Stored dataset items:
--- START ---

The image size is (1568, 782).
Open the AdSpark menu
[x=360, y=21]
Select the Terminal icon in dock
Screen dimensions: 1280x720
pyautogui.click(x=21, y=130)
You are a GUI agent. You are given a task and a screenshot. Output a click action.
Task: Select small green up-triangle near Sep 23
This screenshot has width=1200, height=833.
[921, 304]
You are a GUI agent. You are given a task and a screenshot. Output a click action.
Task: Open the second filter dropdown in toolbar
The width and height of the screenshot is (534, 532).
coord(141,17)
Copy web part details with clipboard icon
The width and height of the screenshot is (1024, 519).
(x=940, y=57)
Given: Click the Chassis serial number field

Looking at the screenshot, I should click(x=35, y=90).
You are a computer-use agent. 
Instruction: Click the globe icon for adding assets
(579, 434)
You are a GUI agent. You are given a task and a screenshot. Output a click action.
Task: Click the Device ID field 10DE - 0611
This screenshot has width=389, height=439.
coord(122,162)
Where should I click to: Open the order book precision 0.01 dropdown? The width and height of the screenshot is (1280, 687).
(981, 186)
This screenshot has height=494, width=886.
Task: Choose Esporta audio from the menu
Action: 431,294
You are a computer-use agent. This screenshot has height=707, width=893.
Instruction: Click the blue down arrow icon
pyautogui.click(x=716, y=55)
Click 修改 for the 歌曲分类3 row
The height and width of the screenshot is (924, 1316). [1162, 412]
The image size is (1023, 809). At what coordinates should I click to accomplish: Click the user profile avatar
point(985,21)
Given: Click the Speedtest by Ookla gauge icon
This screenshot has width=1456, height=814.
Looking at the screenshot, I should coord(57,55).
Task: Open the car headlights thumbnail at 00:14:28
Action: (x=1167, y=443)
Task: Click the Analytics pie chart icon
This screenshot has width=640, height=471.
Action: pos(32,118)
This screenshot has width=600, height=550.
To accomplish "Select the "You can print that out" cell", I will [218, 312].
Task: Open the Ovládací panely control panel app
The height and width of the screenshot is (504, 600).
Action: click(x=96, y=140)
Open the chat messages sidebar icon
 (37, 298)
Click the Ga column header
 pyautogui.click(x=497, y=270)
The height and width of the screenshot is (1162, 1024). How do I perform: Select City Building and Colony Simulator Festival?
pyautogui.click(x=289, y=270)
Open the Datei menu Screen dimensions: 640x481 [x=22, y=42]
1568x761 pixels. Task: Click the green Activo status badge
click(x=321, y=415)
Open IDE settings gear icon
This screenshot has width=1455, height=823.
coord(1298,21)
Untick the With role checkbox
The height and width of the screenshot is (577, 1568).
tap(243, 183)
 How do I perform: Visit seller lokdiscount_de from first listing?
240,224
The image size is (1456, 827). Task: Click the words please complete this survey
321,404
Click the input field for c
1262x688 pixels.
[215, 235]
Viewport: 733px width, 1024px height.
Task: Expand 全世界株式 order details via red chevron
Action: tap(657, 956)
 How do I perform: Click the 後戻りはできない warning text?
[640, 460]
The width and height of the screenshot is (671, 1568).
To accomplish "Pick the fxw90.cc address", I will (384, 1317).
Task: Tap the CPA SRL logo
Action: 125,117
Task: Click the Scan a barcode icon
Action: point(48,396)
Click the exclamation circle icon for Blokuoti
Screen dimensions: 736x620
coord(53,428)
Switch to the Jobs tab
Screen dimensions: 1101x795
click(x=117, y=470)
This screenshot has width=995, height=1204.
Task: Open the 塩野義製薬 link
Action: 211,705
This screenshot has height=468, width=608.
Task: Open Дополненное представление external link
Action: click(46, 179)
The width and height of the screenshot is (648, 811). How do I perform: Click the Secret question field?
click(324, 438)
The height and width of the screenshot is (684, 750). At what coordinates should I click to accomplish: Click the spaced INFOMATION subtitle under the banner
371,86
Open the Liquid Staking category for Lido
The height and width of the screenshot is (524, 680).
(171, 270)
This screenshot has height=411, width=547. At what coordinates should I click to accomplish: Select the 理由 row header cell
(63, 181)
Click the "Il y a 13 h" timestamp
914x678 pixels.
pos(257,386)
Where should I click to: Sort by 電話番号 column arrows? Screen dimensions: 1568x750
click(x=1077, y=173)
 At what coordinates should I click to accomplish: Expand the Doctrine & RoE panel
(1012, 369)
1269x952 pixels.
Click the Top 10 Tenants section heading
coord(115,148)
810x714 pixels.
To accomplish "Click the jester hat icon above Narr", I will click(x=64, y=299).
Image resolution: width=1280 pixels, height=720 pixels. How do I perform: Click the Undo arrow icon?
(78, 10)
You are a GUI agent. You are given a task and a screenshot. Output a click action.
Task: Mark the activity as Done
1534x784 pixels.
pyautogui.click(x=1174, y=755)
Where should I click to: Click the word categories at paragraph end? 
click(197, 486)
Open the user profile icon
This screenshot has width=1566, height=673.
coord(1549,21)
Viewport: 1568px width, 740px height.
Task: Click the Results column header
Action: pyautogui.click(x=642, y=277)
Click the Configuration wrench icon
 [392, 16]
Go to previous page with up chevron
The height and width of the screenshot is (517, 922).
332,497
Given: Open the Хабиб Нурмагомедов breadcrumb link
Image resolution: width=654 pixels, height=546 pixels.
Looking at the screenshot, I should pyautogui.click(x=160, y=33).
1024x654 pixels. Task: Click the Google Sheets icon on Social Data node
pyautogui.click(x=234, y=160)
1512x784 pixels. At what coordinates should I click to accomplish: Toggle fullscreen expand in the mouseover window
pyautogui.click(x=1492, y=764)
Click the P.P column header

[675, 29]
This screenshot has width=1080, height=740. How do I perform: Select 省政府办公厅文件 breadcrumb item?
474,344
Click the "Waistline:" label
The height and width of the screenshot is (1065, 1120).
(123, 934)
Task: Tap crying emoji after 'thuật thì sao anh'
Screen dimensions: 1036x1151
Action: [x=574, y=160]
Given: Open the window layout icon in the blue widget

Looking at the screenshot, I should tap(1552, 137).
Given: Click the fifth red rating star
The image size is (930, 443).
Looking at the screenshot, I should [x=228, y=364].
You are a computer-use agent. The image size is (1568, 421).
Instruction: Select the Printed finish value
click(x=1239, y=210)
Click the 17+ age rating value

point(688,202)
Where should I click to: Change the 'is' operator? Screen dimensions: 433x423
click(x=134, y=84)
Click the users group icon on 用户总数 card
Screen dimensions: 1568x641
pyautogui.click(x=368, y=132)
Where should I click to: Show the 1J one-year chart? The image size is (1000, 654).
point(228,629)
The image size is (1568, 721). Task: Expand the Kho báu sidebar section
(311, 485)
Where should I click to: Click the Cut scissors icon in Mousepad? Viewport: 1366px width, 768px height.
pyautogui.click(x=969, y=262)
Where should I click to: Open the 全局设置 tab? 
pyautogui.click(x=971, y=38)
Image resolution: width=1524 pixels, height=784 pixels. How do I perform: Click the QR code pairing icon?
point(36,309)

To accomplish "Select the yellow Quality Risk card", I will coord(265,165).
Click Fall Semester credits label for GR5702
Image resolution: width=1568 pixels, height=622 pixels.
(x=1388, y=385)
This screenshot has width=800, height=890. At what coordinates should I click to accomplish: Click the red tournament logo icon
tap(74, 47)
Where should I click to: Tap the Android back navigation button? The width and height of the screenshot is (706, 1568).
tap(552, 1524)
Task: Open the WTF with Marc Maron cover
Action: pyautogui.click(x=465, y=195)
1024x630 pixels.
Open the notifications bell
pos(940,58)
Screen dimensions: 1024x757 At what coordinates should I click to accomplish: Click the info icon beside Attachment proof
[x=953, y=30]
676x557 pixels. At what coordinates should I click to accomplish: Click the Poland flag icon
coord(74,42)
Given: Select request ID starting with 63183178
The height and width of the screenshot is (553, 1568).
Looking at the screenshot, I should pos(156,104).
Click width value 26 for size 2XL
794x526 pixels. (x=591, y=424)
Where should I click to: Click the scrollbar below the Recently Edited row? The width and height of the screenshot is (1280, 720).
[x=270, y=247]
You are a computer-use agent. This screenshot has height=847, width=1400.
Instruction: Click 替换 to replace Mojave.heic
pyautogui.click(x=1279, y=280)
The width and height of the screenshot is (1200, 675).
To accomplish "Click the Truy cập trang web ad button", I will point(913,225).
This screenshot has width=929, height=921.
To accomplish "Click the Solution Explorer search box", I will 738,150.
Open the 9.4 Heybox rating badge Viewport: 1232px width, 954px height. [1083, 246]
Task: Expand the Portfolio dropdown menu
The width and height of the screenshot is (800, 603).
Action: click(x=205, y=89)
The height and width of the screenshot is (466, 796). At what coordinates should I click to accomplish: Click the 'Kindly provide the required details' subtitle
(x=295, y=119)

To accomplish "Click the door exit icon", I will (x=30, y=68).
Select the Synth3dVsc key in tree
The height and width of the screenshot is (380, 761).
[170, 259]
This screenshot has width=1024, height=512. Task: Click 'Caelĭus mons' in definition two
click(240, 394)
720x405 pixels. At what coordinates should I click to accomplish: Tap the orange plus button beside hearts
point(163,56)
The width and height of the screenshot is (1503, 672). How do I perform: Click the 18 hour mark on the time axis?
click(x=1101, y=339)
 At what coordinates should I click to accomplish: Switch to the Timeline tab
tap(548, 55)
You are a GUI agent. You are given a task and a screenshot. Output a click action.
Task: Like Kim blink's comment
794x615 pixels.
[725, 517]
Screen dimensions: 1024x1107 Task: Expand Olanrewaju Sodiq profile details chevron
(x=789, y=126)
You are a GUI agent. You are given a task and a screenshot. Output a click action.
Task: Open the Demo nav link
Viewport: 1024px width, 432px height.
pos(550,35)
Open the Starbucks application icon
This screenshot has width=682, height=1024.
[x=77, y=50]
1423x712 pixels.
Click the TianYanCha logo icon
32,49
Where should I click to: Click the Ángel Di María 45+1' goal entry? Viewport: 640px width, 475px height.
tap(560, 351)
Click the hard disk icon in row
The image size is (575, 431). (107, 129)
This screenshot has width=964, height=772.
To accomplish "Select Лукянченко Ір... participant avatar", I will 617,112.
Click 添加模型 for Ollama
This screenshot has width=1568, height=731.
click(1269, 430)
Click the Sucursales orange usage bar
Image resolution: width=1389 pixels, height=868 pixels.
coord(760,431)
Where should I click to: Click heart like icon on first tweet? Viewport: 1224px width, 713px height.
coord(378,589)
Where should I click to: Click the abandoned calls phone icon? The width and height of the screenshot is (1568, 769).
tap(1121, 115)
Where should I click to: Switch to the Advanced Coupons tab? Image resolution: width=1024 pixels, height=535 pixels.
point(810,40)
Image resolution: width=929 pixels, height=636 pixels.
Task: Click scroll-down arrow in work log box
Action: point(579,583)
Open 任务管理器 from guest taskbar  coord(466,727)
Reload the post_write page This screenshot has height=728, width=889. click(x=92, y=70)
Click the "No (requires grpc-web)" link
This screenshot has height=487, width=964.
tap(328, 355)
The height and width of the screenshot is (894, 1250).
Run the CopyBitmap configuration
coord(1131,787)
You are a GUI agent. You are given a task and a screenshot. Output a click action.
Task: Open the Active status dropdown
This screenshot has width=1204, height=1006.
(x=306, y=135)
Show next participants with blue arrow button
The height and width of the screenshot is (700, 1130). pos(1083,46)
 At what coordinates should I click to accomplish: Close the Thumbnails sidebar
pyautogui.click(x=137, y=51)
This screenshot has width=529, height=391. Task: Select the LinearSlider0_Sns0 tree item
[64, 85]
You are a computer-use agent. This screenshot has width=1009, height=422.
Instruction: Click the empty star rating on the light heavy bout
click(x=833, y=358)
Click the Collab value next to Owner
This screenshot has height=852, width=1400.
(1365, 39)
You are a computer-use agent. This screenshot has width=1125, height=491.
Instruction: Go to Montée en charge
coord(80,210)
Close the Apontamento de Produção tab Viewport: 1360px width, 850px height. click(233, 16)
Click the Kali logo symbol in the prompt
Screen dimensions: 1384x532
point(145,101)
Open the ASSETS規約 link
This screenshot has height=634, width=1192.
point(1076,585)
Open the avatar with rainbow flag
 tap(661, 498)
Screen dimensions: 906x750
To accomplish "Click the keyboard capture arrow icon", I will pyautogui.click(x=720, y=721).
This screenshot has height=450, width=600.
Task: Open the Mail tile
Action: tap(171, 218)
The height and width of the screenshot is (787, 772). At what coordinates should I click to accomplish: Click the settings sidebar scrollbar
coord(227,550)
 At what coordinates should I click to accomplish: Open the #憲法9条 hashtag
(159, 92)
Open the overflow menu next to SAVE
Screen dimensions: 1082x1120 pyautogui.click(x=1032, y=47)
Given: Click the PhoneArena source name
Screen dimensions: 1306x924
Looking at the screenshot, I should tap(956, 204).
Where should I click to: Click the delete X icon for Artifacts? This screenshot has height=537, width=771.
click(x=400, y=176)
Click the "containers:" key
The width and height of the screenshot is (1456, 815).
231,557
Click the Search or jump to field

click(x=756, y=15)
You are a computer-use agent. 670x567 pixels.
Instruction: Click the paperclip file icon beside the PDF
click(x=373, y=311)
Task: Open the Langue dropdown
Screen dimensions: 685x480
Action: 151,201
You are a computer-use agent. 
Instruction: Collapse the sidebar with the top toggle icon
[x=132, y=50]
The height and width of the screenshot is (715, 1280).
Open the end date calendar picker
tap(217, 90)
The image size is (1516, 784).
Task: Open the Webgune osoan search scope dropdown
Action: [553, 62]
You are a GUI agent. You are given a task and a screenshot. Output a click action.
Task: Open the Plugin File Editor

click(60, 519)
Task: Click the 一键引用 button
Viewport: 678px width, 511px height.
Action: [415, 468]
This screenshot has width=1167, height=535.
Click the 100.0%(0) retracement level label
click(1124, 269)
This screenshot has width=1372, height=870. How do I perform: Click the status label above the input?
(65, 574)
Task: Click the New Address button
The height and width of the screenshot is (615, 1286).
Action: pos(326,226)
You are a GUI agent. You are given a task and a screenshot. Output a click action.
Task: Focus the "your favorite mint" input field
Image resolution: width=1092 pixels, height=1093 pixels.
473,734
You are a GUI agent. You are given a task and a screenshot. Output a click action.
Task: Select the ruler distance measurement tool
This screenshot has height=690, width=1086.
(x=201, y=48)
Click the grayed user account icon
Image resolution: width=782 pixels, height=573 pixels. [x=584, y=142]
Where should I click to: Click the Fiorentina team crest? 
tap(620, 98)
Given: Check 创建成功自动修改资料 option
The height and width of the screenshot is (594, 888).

--- END ---

__Activity__.
Check each line of the records above for "computer", and copy those that have it.

__Expected answer__.
You are a computer-use agent. 
You are a computer-use agent. This screenshot has height=707, width=893.
You are a computer-use agent. The image size is (1568, 421).
You are a computer-use agent. This screenshot has height=847, width=1400.
You are a computer-use agent. This screenshot has width=1009, height=422.
You are a computer-use agent. This screenshot has width=1125, height=491.
You are a computer-use agent. 670x567 pixels.
You are a computer-use agent. 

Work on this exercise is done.